Expanding the Boundaries of Vision Prior Knowledge in Multi-modal Large Language Models
This addresses a bottleneck in MLLM performance for researchers and practitioners, offering an incremental improvement by focusing on vision encoder prior knowledge.
The paper tackles the problem of vision encoder prior knowledge constraining multi-modal large language models (MLLMs) by proposing VisPRE, a two-stage training framework that explicitly incorporates prior knowledge, which substantially boosts visual understanding capabilities, especially for uncommon visual entities.

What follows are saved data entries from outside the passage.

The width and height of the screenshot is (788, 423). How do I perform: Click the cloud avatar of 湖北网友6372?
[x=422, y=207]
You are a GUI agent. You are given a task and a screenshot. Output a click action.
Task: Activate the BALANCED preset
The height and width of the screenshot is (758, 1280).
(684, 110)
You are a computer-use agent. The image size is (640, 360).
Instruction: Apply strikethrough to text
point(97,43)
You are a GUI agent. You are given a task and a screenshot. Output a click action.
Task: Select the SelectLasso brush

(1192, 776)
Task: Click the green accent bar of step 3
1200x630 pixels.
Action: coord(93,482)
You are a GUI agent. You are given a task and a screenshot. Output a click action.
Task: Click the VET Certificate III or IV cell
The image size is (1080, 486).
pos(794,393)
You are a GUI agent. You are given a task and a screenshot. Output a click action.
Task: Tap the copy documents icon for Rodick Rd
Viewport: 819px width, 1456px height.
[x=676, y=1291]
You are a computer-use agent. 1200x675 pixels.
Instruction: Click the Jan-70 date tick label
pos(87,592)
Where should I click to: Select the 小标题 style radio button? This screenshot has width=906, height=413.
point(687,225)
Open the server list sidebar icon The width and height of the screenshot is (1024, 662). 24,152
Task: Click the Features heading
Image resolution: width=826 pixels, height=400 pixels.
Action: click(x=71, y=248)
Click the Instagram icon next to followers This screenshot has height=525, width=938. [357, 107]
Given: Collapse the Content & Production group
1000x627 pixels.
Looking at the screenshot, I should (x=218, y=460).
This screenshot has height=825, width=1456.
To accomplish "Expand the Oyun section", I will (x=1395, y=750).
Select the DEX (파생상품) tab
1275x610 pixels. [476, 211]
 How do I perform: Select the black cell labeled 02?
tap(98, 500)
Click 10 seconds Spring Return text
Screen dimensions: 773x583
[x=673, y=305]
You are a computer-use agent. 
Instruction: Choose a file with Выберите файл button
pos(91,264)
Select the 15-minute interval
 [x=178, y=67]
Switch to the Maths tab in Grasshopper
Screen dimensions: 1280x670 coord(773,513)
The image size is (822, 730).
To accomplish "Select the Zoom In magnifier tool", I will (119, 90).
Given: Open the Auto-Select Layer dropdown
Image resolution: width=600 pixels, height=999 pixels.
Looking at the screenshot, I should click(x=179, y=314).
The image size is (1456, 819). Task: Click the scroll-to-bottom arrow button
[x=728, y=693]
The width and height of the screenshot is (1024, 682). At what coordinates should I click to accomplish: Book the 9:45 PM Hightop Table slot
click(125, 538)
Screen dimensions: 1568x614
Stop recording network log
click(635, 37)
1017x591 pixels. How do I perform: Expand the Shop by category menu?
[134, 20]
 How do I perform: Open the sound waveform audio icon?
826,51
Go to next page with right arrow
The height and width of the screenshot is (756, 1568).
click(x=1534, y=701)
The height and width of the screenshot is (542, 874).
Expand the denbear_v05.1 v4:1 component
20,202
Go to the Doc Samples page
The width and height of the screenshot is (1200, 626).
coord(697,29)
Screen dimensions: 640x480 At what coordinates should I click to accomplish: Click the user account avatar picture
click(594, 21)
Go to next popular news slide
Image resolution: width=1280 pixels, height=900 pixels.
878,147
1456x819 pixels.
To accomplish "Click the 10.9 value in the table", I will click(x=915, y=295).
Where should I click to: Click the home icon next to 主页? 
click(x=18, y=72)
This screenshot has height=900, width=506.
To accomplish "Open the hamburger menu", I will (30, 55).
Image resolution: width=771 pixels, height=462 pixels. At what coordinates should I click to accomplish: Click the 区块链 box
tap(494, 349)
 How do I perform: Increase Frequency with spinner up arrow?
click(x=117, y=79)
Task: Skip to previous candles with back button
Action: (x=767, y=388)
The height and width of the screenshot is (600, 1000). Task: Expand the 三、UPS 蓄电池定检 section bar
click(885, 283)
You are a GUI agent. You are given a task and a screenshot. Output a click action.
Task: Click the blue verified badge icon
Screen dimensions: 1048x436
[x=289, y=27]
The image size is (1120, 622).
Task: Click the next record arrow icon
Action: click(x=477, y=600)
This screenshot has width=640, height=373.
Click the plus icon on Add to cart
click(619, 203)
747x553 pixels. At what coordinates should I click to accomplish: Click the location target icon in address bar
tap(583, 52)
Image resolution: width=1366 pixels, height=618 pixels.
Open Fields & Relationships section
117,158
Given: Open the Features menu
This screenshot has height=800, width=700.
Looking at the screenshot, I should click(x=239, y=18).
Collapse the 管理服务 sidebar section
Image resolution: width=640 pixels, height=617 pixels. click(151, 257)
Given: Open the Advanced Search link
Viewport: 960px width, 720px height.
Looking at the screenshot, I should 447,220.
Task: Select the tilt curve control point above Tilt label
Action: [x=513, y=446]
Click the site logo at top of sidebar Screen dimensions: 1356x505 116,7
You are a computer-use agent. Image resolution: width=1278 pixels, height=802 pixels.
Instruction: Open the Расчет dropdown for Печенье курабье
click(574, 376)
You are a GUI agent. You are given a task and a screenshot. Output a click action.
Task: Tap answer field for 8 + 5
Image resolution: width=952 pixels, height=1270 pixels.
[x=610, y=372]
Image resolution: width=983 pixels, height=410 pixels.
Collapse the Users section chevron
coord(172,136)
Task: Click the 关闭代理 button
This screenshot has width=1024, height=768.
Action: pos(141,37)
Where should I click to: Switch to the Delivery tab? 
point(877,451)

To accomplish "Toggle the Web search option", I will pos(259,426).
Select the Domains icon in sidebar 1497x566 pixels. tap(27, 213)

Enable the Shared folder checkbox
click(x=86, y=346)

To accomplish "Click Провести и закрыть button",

Does the prior knowledge of the vision encoder constrain the capability boundary of Multi-modal Large Language Models (MLLMs)? While most existing research treats MLLMs as unified systems optimized through end-to-end training, the impact of vision encoder's prior knowledge is seldom investigated. In this work, we introduce a novel metric, $Rank_e$, to quantify the effect of prior knowledge of the vision encoder on MLLM performance. Our analysis reveals a positive correlation between prior knowledge and MLLM performance. Moreover, we find that domain-specific fine-tuning using solely end-to-end visual question answering (VQA) data is insufficient, particularly for entities with low inherent visual prior knowledge. To address this issue, we propose VisPRE (Vision Prior Remediation), a two-stage training framework that explicitly incorporates prior knowledge at the vision encoder level. Experimental results demonstrate that augmenting vision encoder's prior knowledge substantially boosts the visual understanding capabilities of MLLMs, offering a novel and effective strategy for improving performance, especially in scenarios involving uncommon visual entities.